• **Your objective**: Give back every line of the material below that has the string "This".

+++ Information provided +++

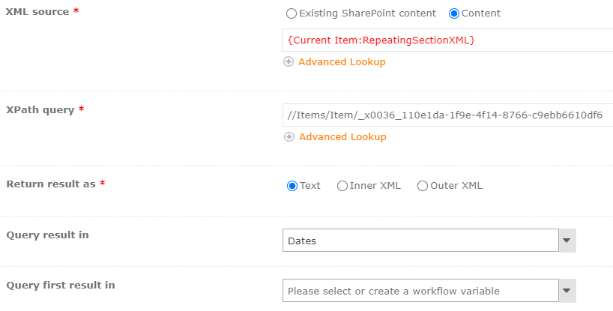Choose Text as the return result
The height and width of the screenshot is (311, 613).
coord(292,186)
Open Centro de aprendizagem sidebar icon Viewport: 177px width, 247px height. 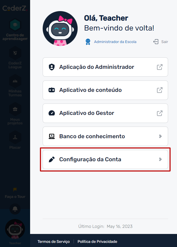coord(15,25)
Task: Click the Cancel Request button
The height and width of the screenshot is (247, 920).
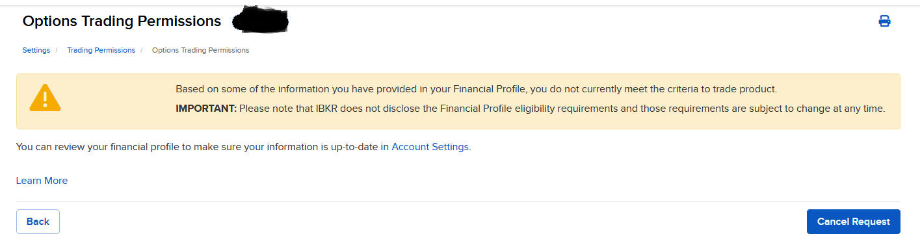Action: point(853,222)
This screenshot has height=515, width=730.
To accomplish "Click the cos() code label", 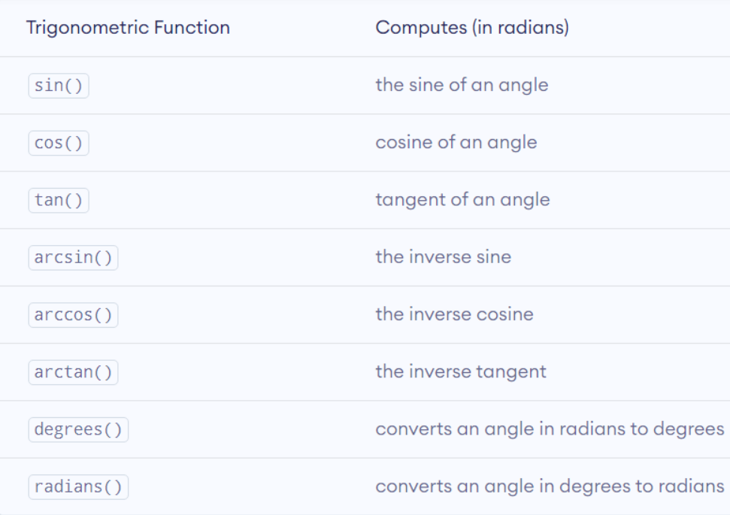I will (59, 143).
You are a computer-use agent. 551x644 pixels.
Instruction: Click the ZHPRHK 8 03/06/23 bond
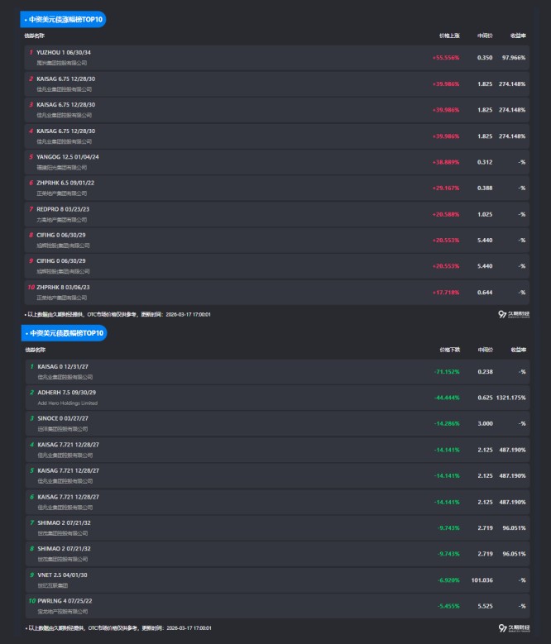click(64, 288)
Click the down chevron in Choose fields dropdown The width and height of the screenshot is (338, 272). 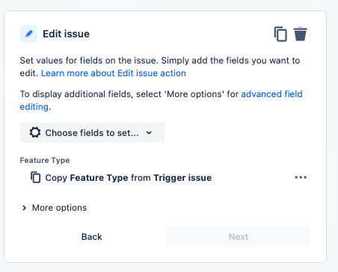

+++
+++ Information provided +++

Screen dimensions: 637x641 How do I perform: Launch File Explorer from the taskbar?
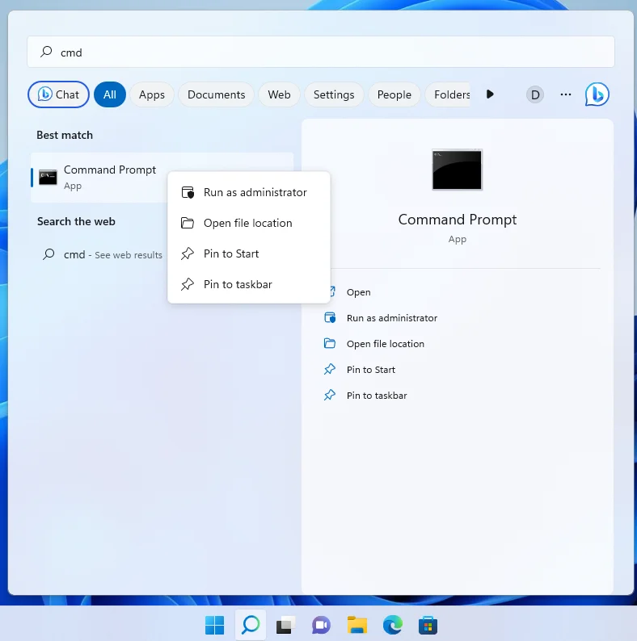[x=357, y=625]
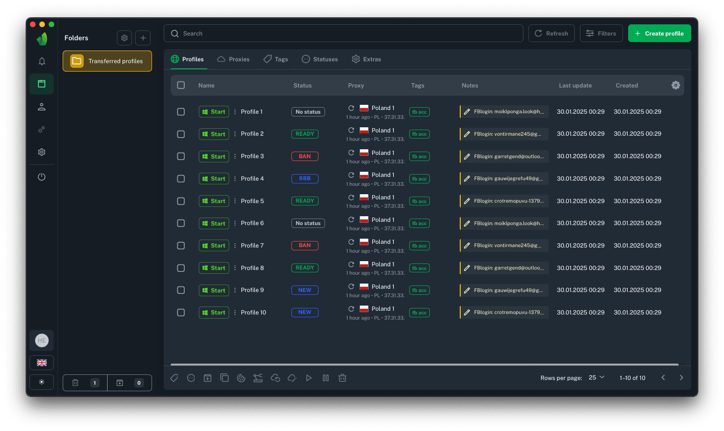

+++
+++ Information provided +++

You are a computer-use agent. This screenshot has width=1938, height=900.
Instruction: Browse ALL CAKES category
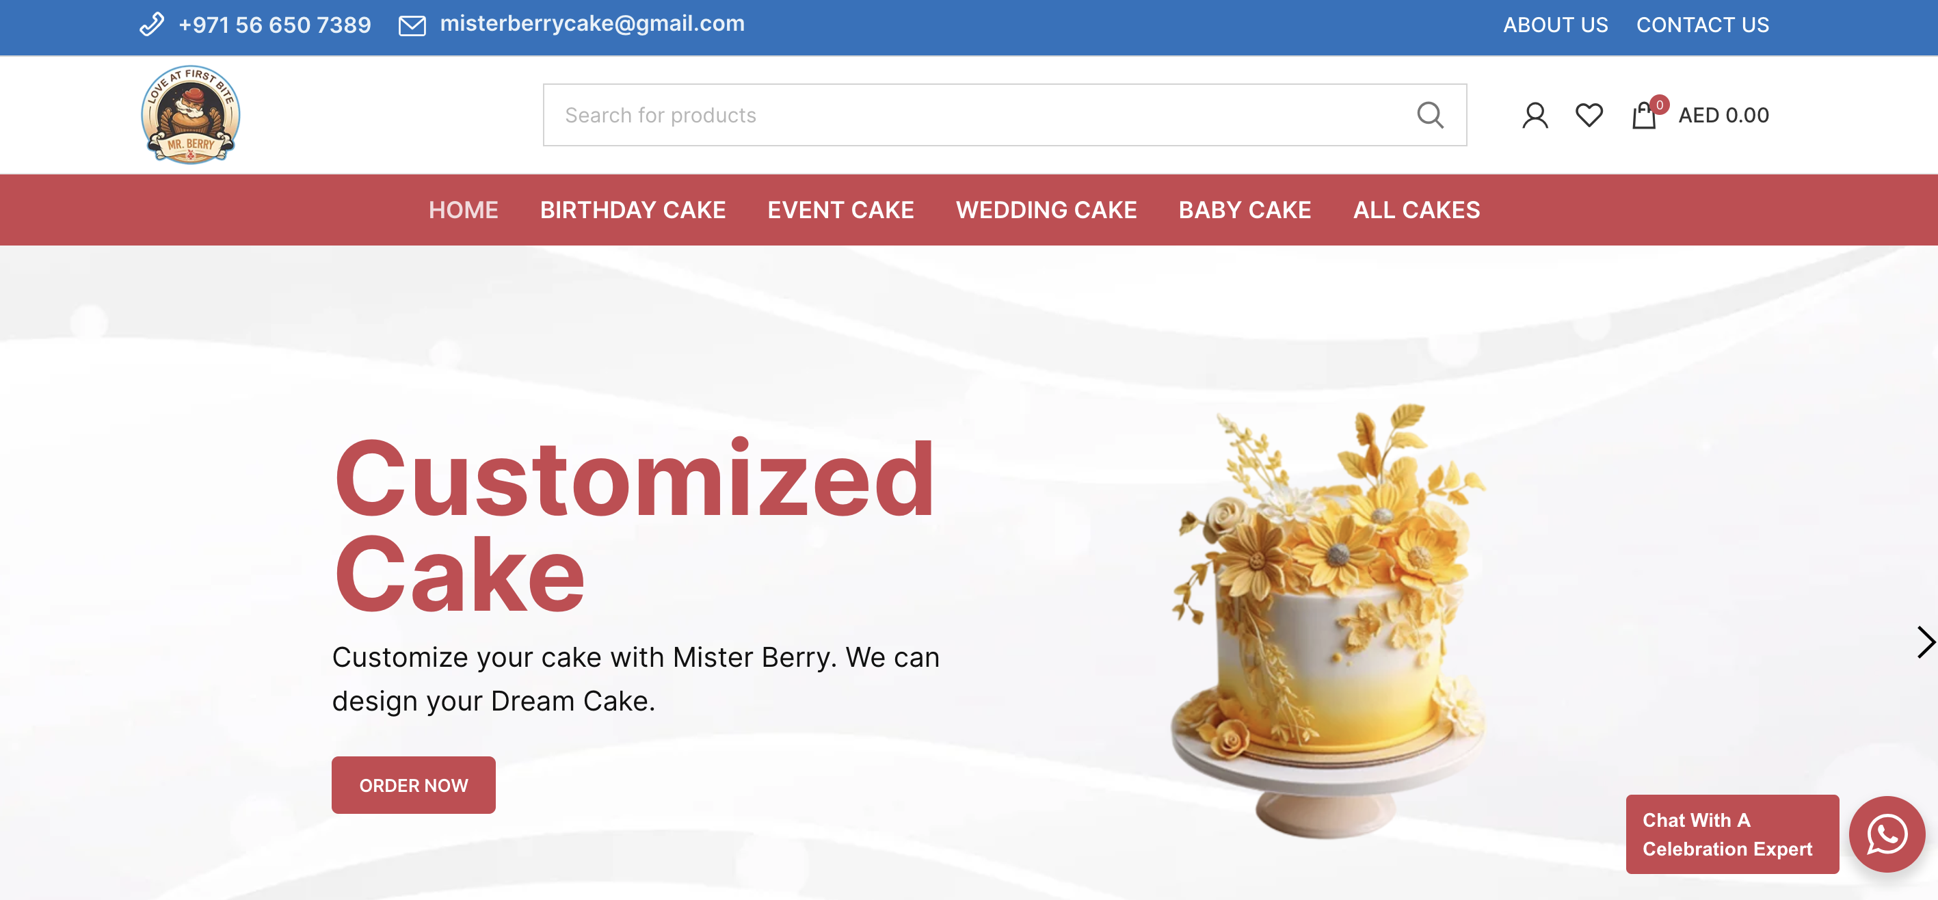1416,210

+++

• **Reply**:
This screenshot has height=515, width=730.
You are a computer-use agent. This screenshot has width=1938, height=900.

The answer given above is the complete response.